An uncle of Sam's, Jim Beckett, is also listed. Like his nephew, he was a keen athlete; a swimming Olympian and member of the national water polo team and keen on athletics, hockey, rugby, tennis and boxing. He suffered from diabetes, which led to the amputation of his legs; the DIB suggests Sam's "obsession with infirmity and limbless bodies" may have been related to his uncle's experience.  
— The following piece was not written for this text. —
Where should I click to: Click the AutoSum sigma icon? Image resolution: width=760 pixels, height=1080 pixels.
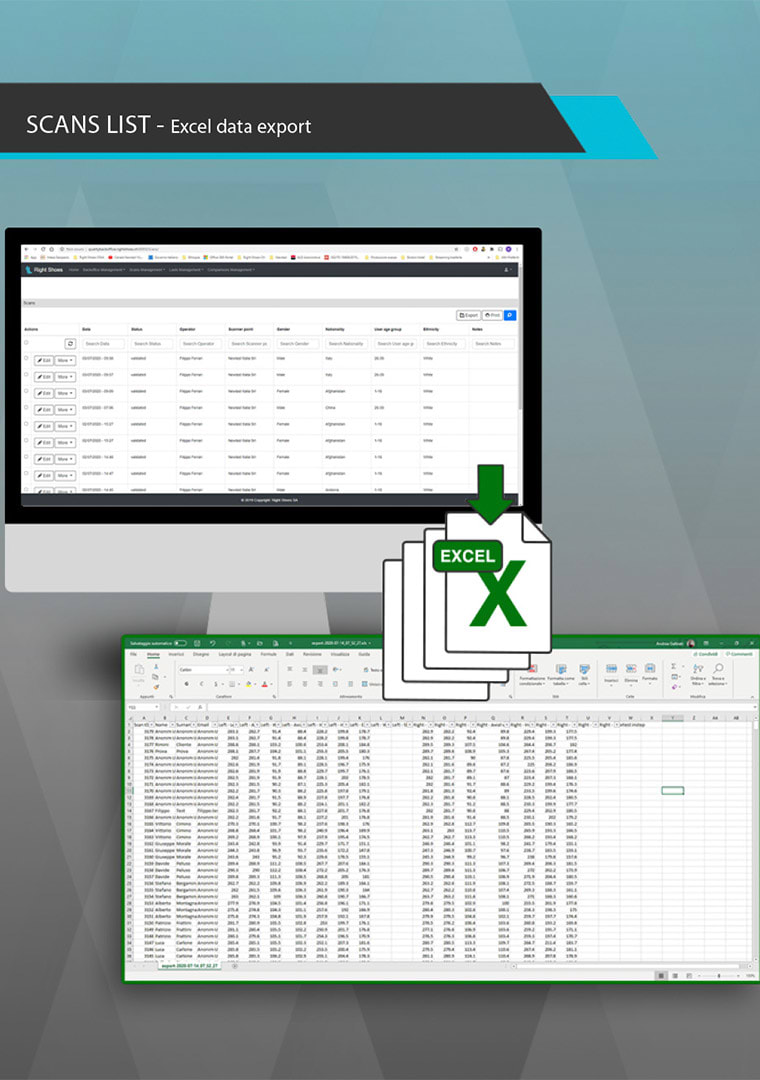pyautogui.click(x=673, y=665)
A friend of my father, Reena McDermott, grew up in the Crumlin council estate in Dublin, where a neighbor was Kathleen Behan. (Mrs. Behan's Crumlin home was known as "Kremlin" to the local wags.) Her brother, Peadar Kearney, had co-composed and written the original English lyrics for Amhrán na bhFiann, which became the Irish national anthem. According to Reena, Mrs B would offer sixpence to any child who could recite the whole thing. (Kearney's English song was later translated into Irish - not by him - and this version became the official anthem. I learned it at school first in English and the Irish version only later: it appears that these days children are taught just the Irish words.). They were quite a family: including Kearney, there are 6 of them in the DIB: Kathleen, her three sons Brendan, Dominic and Brian, and Brian's long-suffering wife Beatrice, an artist in her own right. Brendan was the star, of course, albeit one that has waned somewhat since his days of fame and notoriety in the late 1950s and 1960s of which the photo, with the comedian Jackie Gleason, is a mild example. The facts are well-known: he joined the republican movement at the age of 8, was caught in England at 16 with explosives and sent to Borstal (juvenile detention). Back in Ireland, he was arrested for shooting at policemen and sentenced to 14 years in prison. He was 19. He started writing in jail, and when he was released in a general amnesty after serving less than 5 years, began to write poetry in Irish and short stories in English. His first produced play, The Quare Fellow, was produced in Dublin and then in London, where it was a hit and later made into a film. The effect of success on Behan was not a happy one. He already had a weakness for the drink and there were plenty, particularly in Britain and the USA, who were happy to egg on a garulous and bibulous Irishman to greater stereotypical outrages. His next play, The Hostage (originally written in Irish) was another hit, to be followed by what the DIB calls his "masterpiece", his memoir Borstal Boy, which he had been working on since his time in prison.


My mother couldn't stand him. This was principally because of the time, shortly after my parent's marriage, that he turned up at their flat in Wellington Lane, Dublin in the small hours of the morning, drunk. He hammered at the door and shouted loudly, insisting on being let in. Although my parents knew him slightly - everybody in Dublin's small bohemia knew each other slightly at that time - it turned out that he was at the house because some IRA friends of his used to live there. Later, my father discovered some nasty anti-Semitic leaflets that had been left behind: during the Second World War, there were a few IRA types whose support of Nazi Germany was more than merely tactical. He had another run-in with family friend, Anna Gallagher (wife of the journalist J.P. Gallagher), a catholic from Belfast. Drunk (of course), he ripped into her as a "Scotch hoor". "I'm NOT Scotch!!" came the indignant reply.


All of this is so much folderol, of course. He was a fine writer and his best work still holds up. I recently saw the movie adaptation of The Quare Fellow, which was not much liked at the time, principally because of the liberties it took with Behan's play. It's a very good film, and you can see the best of Behan in it. His brother Dominic wrote some great folk songs, notably The Auld Triangle (sometime attributed to Brendan, since it featured in The Quare Fellow), sung here by the great Luke Kelly, The Patriot Game and Liverpool Lou. A third brother, Brian, was also a writer. He was a political activist in England and was expelled from the Socialist Labour League by fellow-Irishman Gerry Healy (I"m disappointed to see that Healy doesn't rate an entry in the DIB: he's in the British DNB).